The best part is the very first chapter, outlining Crumey's framing device: an 18th-century European principality, vaguely Germanic, where the prince has opted to spend all his (and his people's) time, wealth, and energy in the creation of a fictional city. Maps will be drawn showing every aspect of the city from the streets to the buildings to the locations of its citizens; those citizens will be given minutely-detailed biographies, and if the are found to have written books, those books will be written, and placed within the exquistely-engineered Library, a Borgesian wonder-place paired with an even-more-wonderful Museum (see p. 15-16 for some absolutely wonderful descriptions of how these two great edifices would be designed).
A massive bureaucracy is, naturally, required for the undertaking of such a project, and our main protagonist, Schenck, is a minor functionary in the Cartography Division, responsible for the creation of some of the many maps of the fictional city (his project, when we meet him, is to chart the functioning of the fictional city's storm drains during downpours).
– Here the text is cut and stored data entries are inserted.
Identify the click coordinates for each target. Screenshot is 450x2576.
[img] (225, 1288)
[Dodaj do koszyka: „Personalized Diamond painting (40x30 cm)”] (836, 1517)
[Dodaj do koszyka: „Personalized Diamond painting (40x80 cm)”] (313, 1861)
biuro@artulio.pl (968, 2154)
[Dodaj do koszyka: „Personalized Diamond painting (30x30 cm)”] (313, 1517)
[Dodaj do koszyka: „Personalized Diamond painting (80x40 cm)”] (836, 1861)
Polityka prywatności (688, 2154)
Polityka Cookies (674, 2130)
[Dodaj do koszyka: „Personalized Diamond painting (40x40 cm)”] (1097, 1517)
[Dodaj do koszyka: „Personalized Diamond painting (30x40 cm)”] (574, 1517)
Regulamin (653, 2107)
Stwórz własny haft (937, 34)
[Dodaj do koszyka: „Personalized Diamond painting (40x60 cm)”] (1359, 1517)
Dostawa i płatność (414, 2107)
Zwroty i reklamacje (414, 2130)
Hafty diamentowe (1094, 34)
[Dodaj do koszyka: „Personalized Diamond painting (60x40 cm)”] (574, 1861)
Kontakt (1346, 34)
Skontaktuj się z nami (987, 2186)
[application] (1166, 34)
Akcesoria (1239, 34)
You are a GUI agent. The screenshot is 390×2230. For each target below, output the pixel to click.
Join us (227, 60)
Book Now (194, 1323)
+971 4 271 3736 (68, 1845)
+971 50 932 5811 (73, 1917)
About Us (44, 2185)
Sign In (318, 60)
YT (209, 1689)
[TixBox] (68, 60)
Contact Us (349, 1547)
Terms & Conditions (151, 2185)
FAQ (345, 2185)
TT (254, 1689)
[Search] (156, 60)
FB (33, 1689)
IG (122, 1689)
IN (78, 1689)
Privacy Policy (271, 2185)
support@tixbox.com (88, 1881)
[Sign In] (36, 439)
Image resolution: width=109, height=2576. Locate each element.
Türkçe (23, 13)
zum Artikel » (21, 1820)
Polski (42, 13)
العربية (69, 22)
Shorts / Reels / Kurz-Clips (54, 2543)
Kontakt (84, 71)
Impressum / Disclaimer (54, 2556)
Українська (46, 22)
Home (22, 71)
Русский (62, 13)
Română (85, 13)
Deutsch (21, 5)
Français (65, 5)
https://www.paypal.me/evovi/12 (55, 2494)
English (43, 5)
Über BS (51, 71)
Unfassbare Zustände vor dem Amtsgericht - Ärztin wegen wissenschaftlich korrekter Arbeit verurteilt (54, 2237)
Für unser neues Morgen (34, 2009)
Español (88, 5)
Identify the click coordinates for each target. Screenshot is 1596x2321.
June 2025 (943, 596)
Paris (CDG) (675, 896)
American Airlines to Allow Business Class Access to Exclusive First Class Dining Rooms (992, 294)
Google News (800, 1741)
But Schenck is distracted by an alluring redhead up in Biography, and in trying to please her, he quickly finds that with each layer of meta-fiction, the set lines of chronology, authorship and narrative begin to get very fluid indeed.
While I was frustrated at times over just what the book was trying to be, I very much enjoyed Crumey's descriptions in certain parts of the book: the opening chapter alone makes the book worth a read.